§ **What is required**: Return only the lines from the top of the data down to the one that holds "Task: Click status", both included, without any pictures.

§ **Data**:
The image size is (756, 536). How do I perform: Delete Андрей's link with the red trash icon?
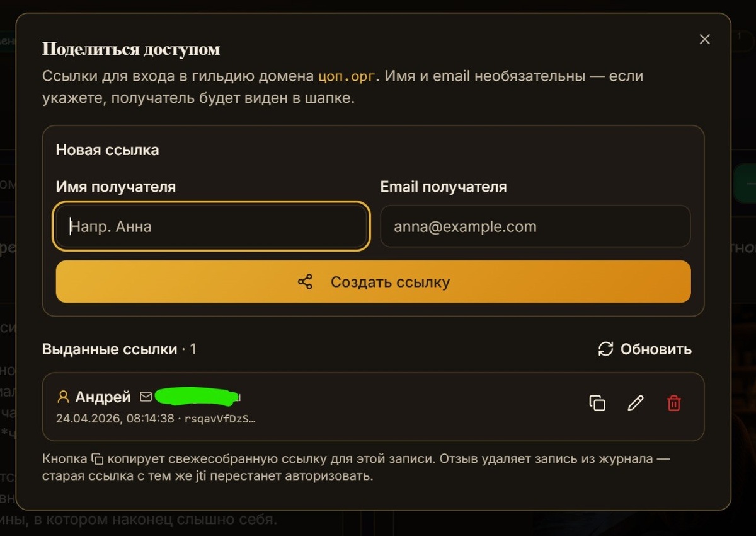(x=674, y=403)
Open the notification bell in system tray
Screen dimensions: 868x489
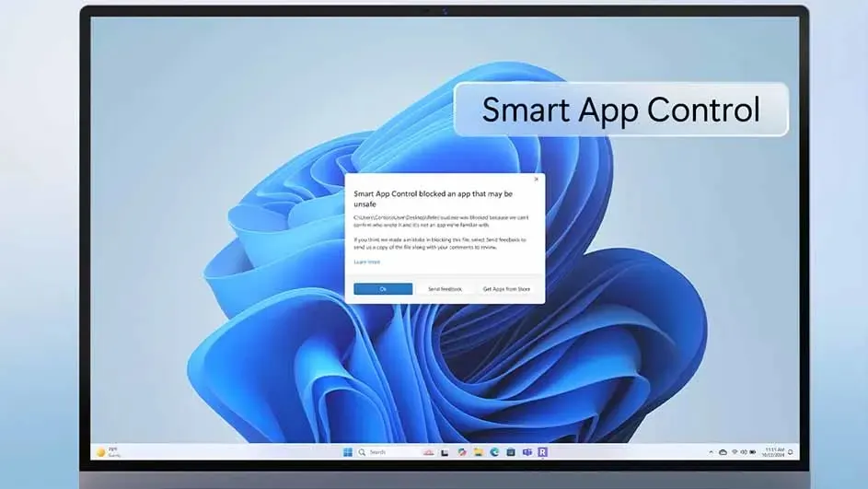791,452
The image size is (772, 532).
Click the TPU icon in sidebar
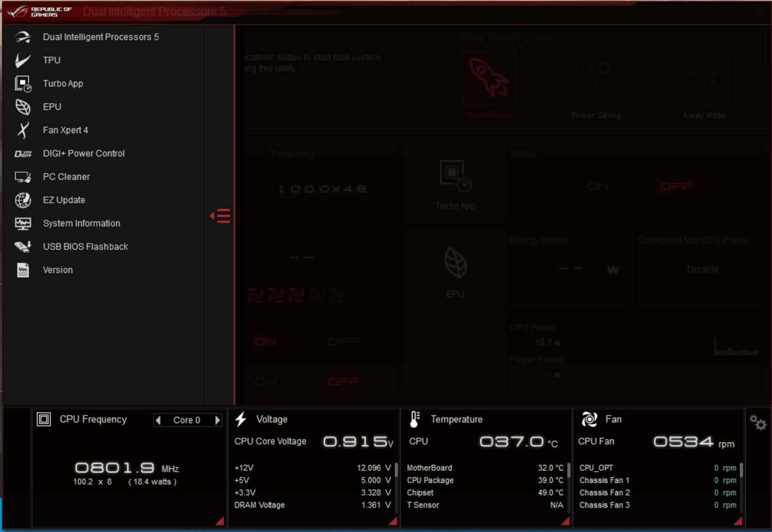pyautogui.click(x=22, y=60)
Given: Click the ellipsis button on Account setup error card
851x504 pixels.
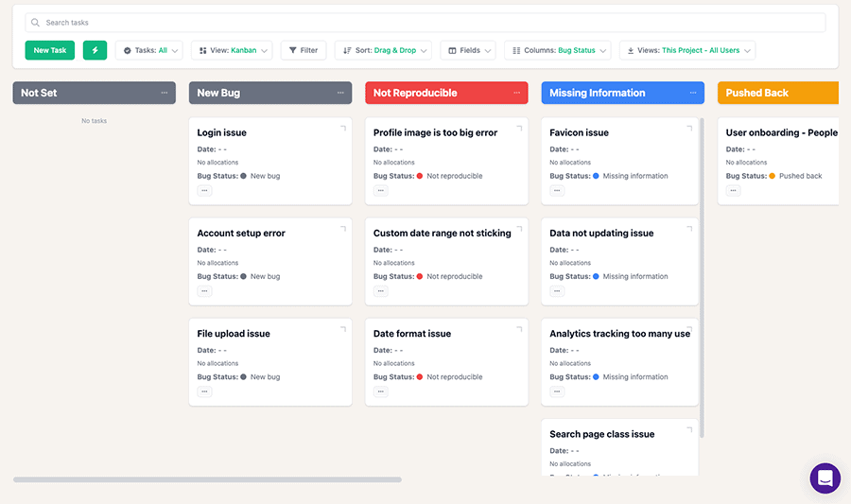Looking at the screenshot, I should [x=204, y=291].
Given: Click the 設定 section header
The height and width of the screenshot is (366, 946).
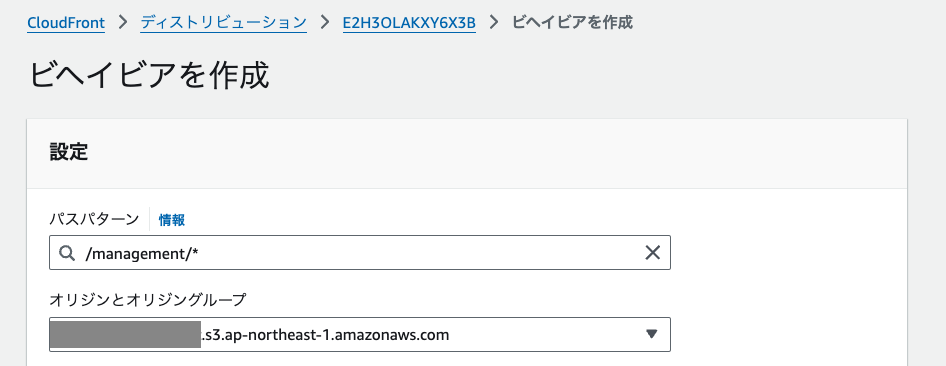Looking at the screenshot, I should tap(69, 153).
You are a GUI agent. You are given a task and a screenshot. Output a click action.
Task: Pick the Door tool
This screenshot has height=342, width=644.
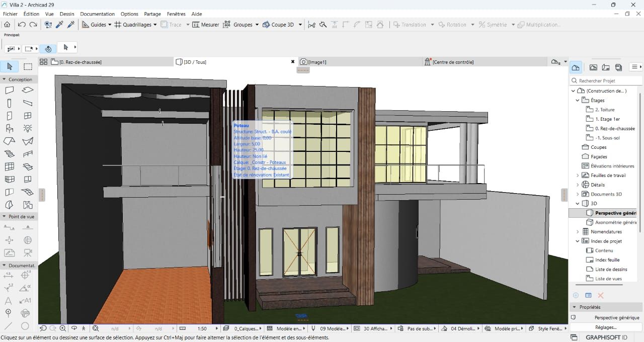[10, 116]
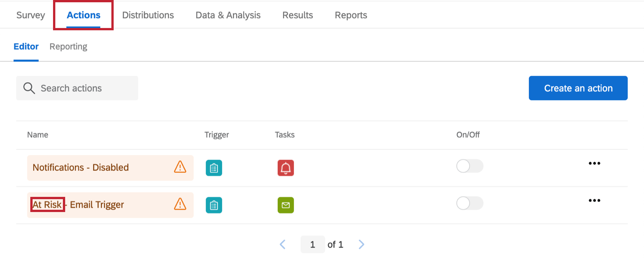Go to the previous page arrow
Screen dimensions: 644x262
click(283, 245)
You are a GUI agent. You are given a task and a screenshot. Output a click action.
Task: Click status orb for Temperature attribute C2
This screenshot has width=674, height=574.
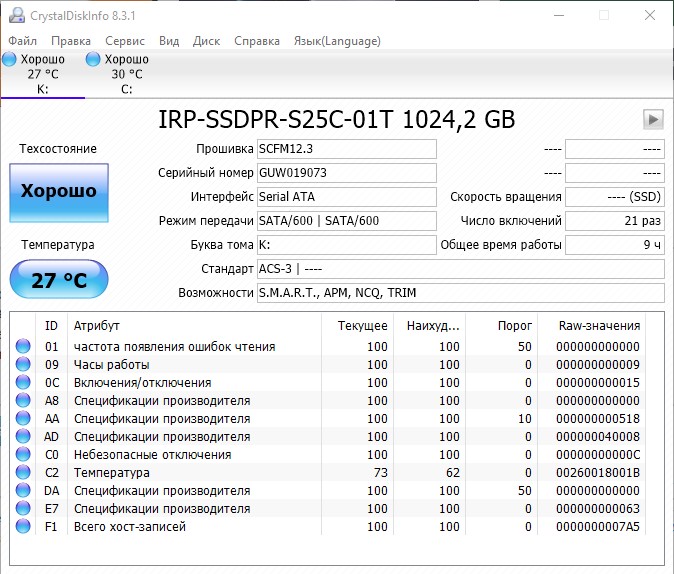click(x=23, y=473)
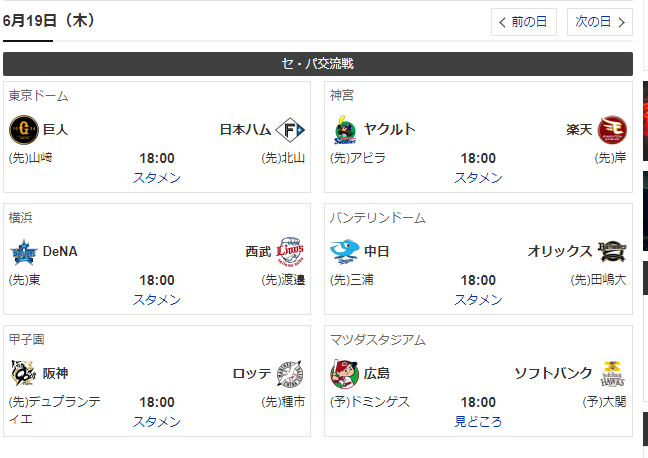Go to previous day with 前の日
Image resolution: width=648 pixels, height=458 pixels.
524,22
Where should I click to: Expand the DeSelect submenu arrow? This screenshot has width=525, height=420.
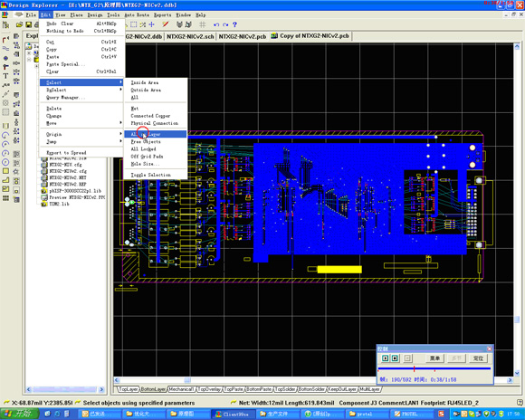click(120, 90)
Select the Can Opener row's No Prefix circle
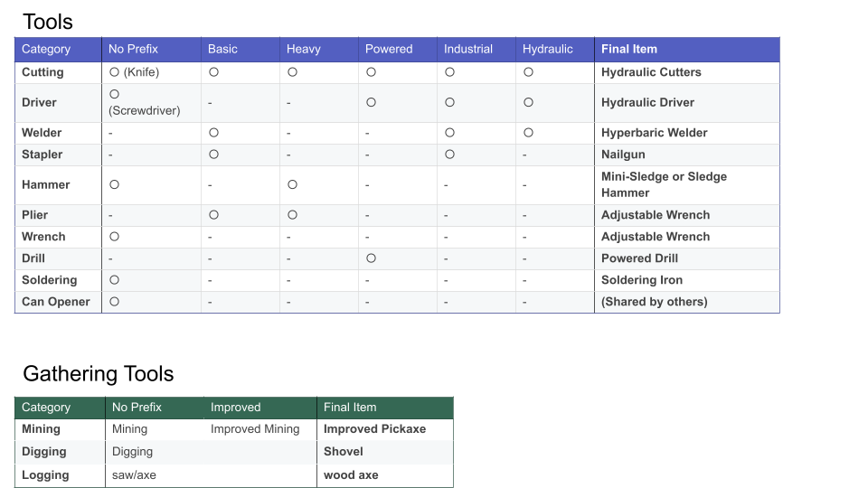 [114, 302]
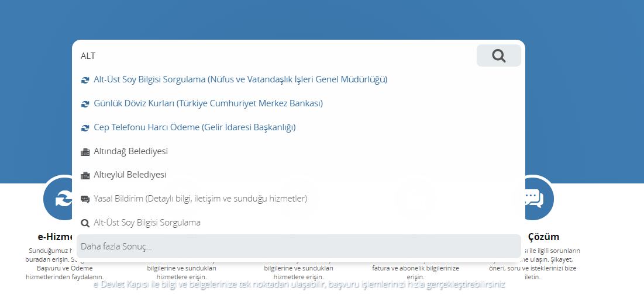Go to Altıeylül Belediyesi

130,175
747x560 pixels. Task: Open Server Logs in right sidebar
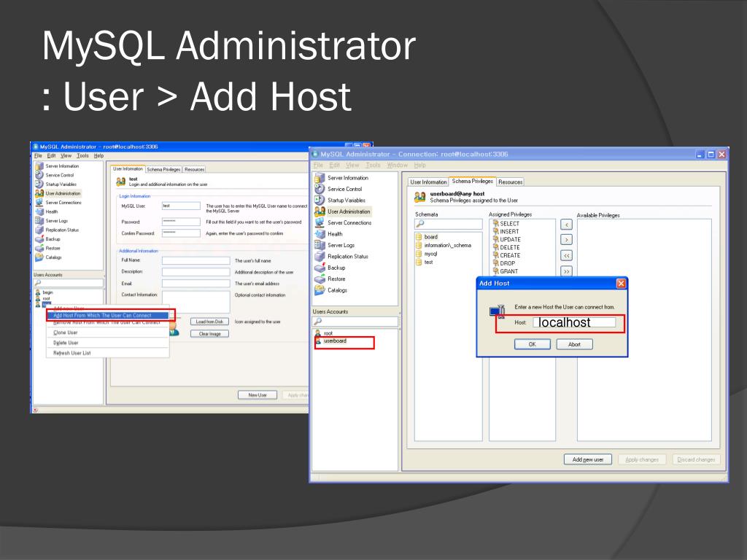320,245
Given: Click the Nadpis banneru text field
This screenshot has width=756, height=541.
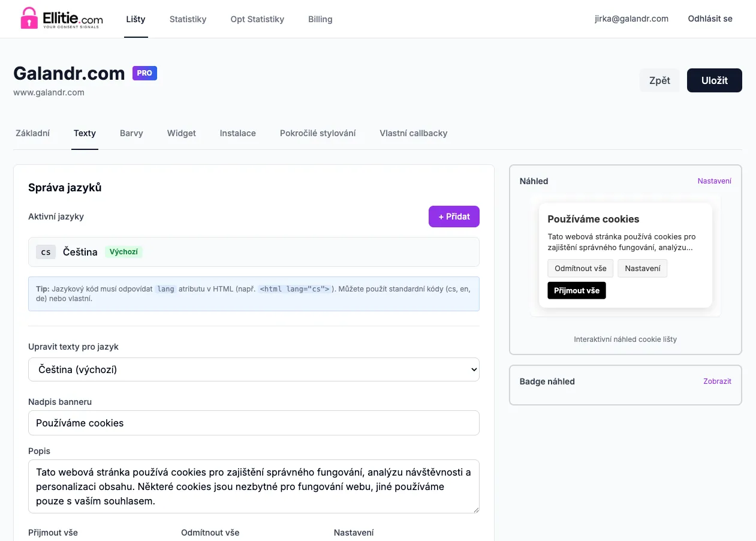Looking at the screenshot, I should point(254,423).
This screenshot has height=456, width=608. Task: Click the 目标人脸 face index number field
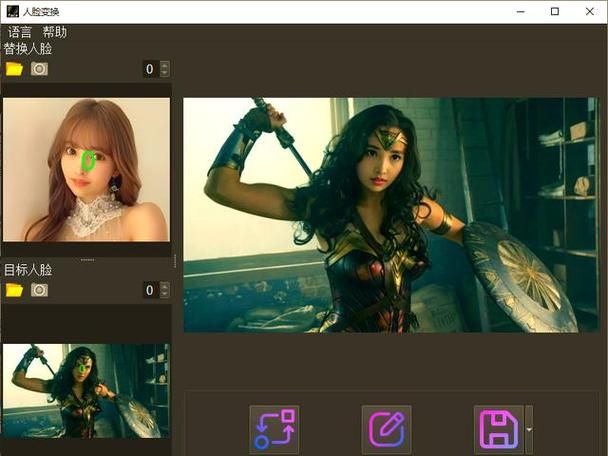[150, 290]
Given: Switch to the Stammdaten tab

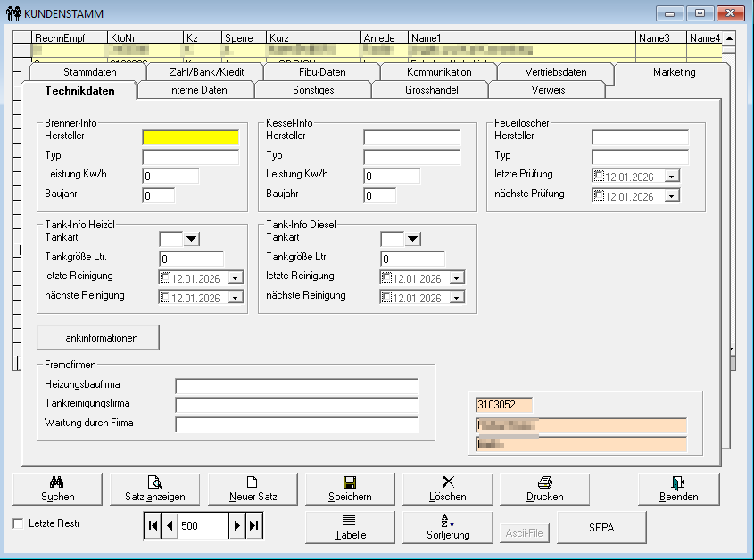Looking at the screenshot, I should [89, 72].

§ **Finished exercise**:
The image size is (756, 536). How do I perform: Delete Андрей's link with the red trash icon?
(x=674, y=403)
Open the notification bell in system tray
Screen dimensions: 868x489
791,452
The image size is (772, 532).
Click the TPU icon in sidebar
pyautogui.click(x=22, y=60)
Given: Click the ellipsis button on Account setup error card
851x504 pixels.
Looking at the screenshot, I should [x=204, y=291].
Given: Click the 設定 section header
The height and width of the screenshot is (366, 946).
Looking at the screenshot, I should tap(69, 153).
You are a GUI agent. You are given a task and a screenshot. Output a click action.
Task: Pick the Door tool
This screenshot has height=342, width=644.
[10, 116]
Go to the previous page arrow
Screen dimensions: 644x262
click(283, 245)
You are a GUI agent. You are given a task and a screenshot. Output a click action.
Task: Click status orb for Temperature attribute C2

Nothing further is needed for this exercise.